Hartono bersaudara bersama Grup Djarum bukan satu-satunya konglomerat Indonesia yang berbisnis dengan membeli klub sepak bola luar negeri.

Selain Como, Tranmere Rovers juga diakuisisi pengusaha Indonesia pada 2019. Klub kasta ketiga Liga Inggris tersebut sahamnya dibeli Santini Group, yang didirikan pengusaha Indonesia Sofjan Wanandi pada 1994.

Klub yang pernah dibela Egy Maulana Vikri, Lechia Gdanks dari Polandia, 10 persen sahamnya dimiliki oleh PT Veritra Sentosa Internasional (Paytren), yang merupakan perusahaan milik Yusuf Mansur.

Ustaz kondang itu membeli saham Lechia pada 2018. Kabarnya, ia menggeontorkan fulus 2,5 juta euro atau sekitar Rp 41,2 miliar untuk memiliki 10 persen saham Lechia.

Leicester City, yang menjuara Liga Inggris musim 2015-16 sahamnya pernah dimiliki orang Indonesia Imam Arif sebesar 20 persen. Ia membeli saham Leicester pada 2011, tapi setahun kemudian melepas seluruh sahamnya ke perusahaan pemilih saham mayoritas Leicester, King Power.

Erick Thohir bersama mantan Presiden Inter Milan Massimo Moratti. (Instagram/@erickthohir)

Erick Thohir juga pernah mengakuisisi DC United, klub yang bermain di Major League Soccer, pada 2012. Ia bersama rekannya, Jason Lavien membeli 78 persen saham DC United. Pada Agustus 2018, Thohir melepas sahamnya di DC United.

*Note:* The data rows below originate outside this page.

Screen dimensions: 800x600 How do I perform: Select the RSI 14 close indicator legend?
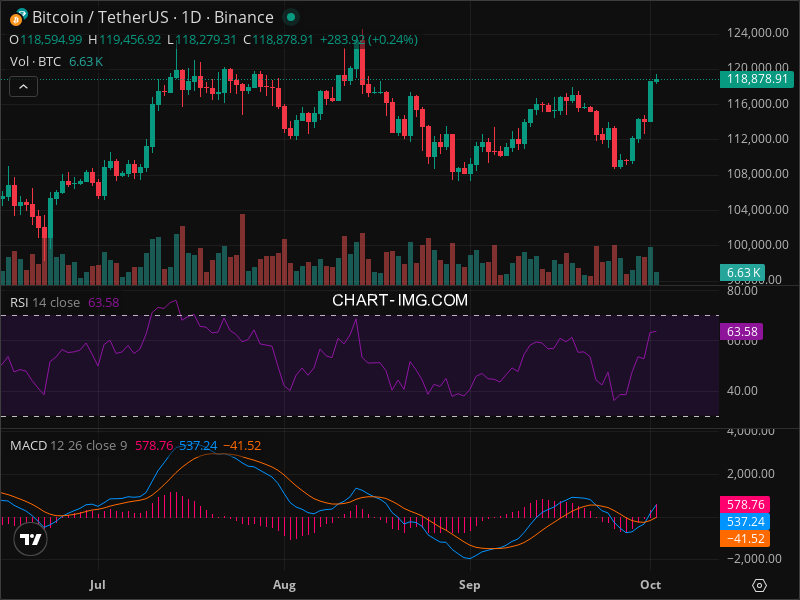tap(45, 302)
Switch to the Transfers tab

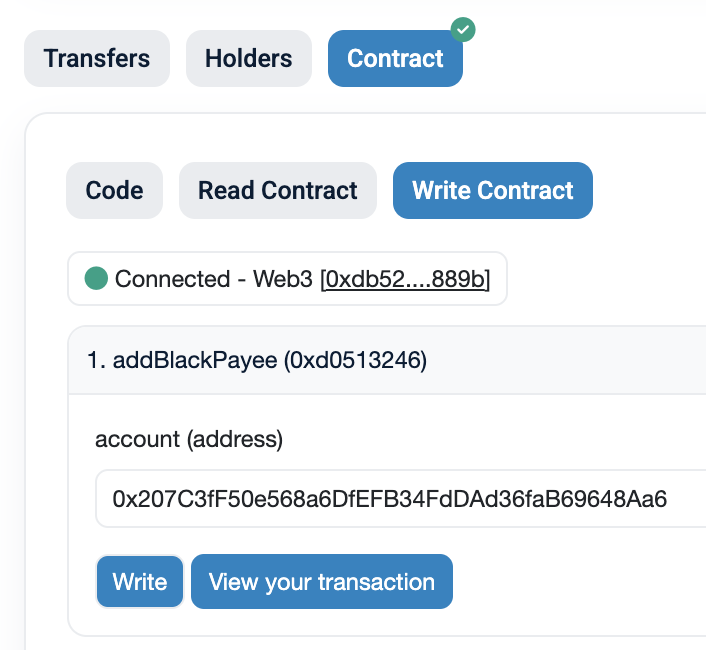[x=97, y=59]
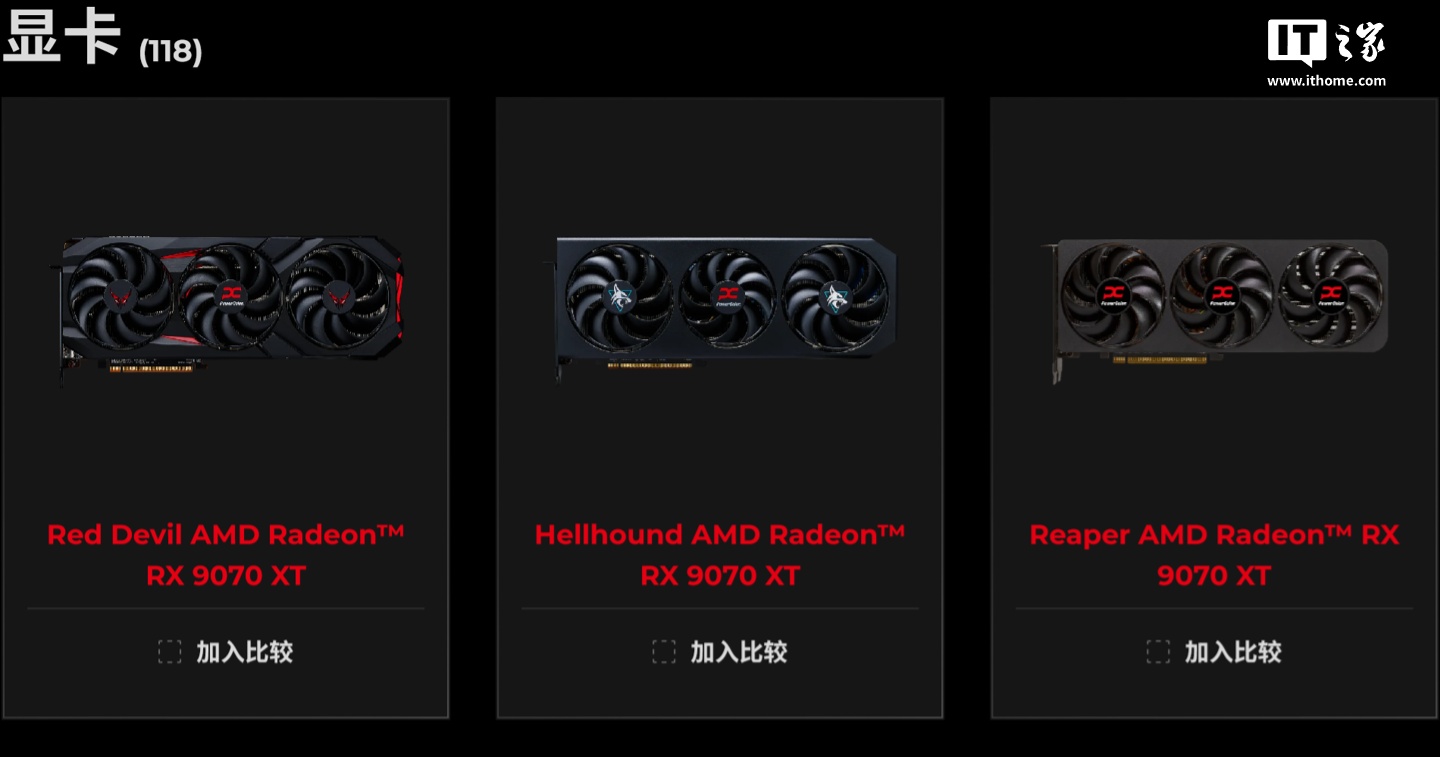Click the wolf emblem on Hellhound's left fan

coord(618,296)
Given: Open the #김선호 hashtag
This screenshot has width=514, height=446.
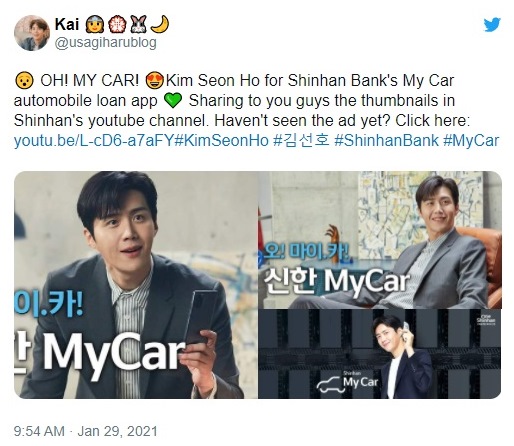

Namun pembelian saham klub paling fenomenal dilakukan Erick Thohir saat menguasai saham Inter Milan. Ia mengakuisisi 70 persen saham La Beneamata yang sebelumnya dimiliki Massimo Moratti.

Tapi ia hanya bertahan tiga tahun memegang saham mayoritas, sebelum menjual sahamnya ke Suning Group sebesar 39 persen. Pengaruh pria yang kini menjabat sebagai Menteri BUMN itu sepenuhnya hilang setelah menjual sisa sahamnya di Inter kepada perusahaan asal Hong Kong, Lion Rock pada 2019.

Sementara itu, Bakrie Group juga sempat membeli saham tim Belgia CS Vise dan tim Australia Brisbane Roar.